There are 2,430 Major League Baseball games in a regular season, but wins are hard to come by. Just ask Long Beach native and Wilson High alum Chase De Jong, who started on the mound for the Pittsburgh Pirates Monday evening and picked up the win as he pitched five innings and gave up four hits and just one run in an 11-1 victory.

It was the second win of De Jong’s career—the first came more than three years ago, a journey that’s taken him across the country as he’s tried to rebuild his MLB career.

“I’m pretty emotional right now,” De Jong said in the postgame press conference. “Two different independent ball stints, multiple organizations, up and down just fighting and grinding for all this. I mean, three years between Major League wins for me. This was a pretty special night, and to grind through the first, be able to get through that and then cover five and not put a huge burden on the bullpen tonight, that’s what I was really proud of. And then at the end of it, obviously having the win, it’s really special.”

De Jong was a star in Long Beach from an early age, as the ace pitcher on the Long Beach PONY team out of Whaley Park that won the PONY World Series in 2008. He went on to have a standout career at Wilson High, and was drafted by the Toronto Blue Jays in the second round after his senior year.

His Major League career has been up and down. He made his debut in 2017 for the Mariners and got his last win for the Twins in 2018. He made just three appearances over the last three years, bouncing up and down and eventually out of the Major Leagues. De Jong talked about his journey through independent baseball on “What Up, Long Beach?!,” where he said, “I knew I had more baseball in front of me. I never doubted that.”

This year, he proved himself right. He had a great spring training with the Pirates and has now started seven games for Pittsburgh, his strongest season so far as a professional—at 27 years old.

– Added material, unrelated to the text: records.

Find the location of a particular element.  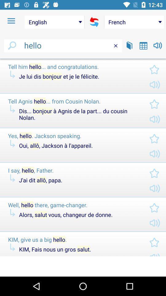

item above hello item is located at coordinates (11, 21).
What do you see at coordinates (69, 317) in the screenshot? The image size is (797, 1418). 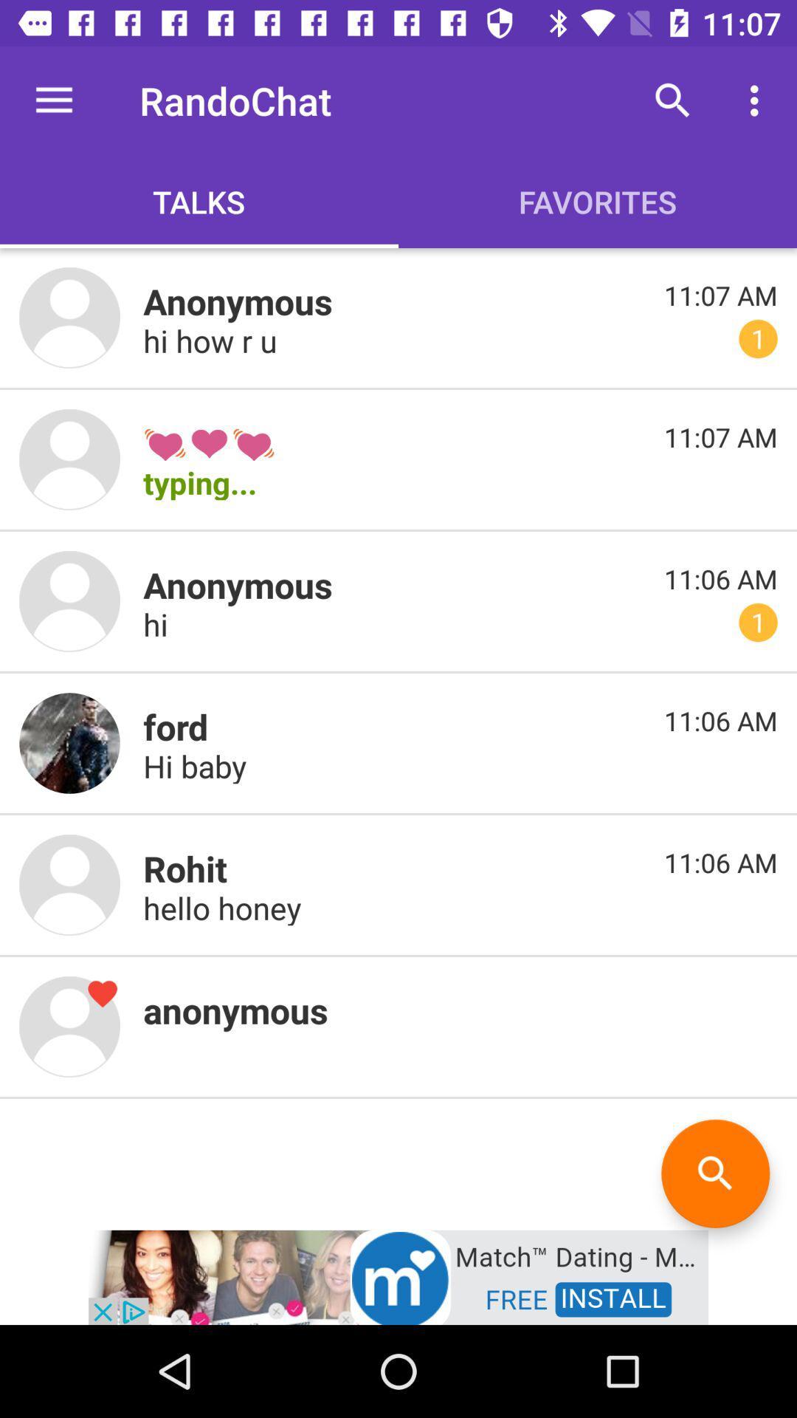 I see `profile` at bounding box center [69, 317].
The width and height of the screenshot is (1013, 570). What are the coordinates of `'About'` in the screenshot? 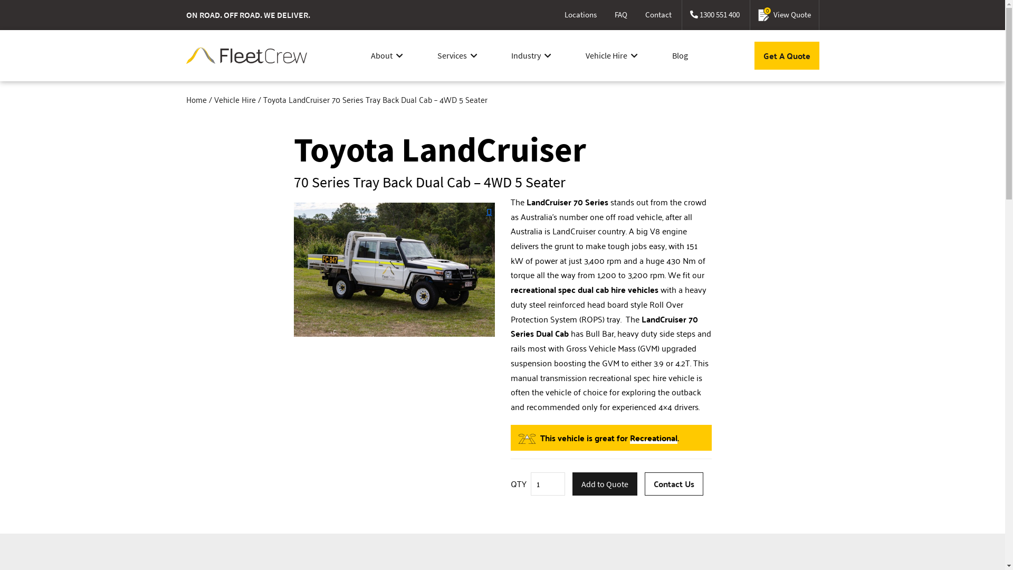 It's located at (386, 55).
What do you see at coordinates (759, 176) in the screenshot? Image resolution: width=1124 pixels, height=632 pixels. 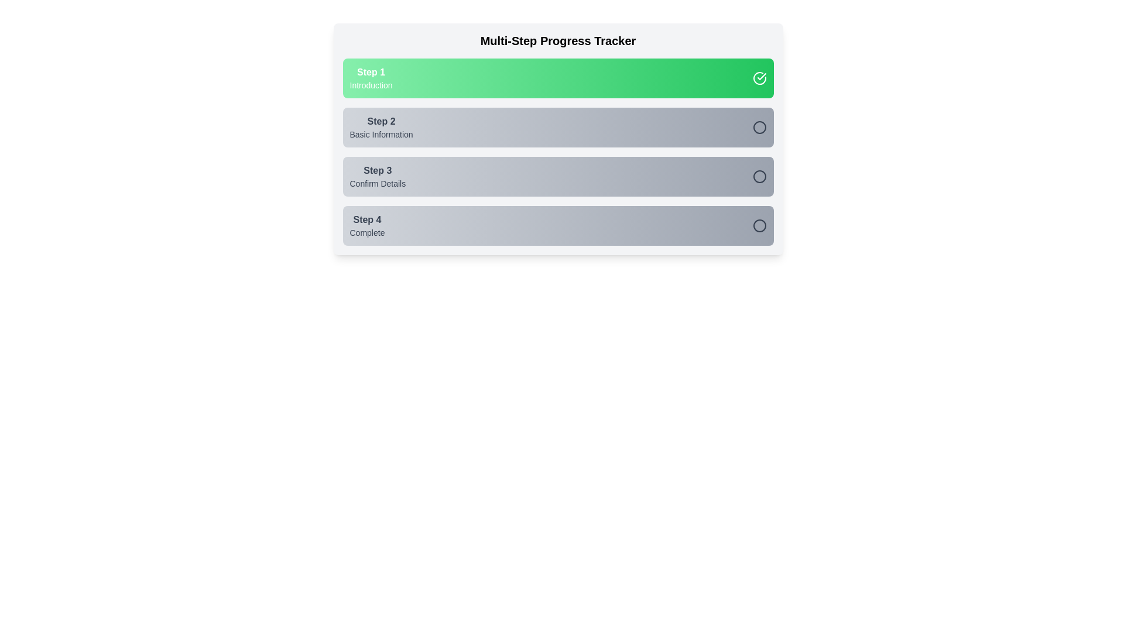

It’s a journey that had Pirates coach Derek Shelton emotional as well.

“I’m really happy for Chase. It’s a long way back,” Shelton told the Post-Gazette. “This is a guy that rebuilt himself with indy baseball, made it back to the big leagues. Really happy for him, man. Cool moment.”

As De Jong has been on the long and winding road, he’s still spent time in Long Beach during the offseason, and he’s also married and had a child, as he and wife Chrissy welcomed Clayton Bernhard De Jong prior to this season. Becoming a father only fueled De Jong’s desire to make it back to The Show and to stake his claim. Both Chrissy and baby Clayton were on hand for his win last night.

“My boy was in the stands, my wife was in the stands,” he said. “This was a really special night.”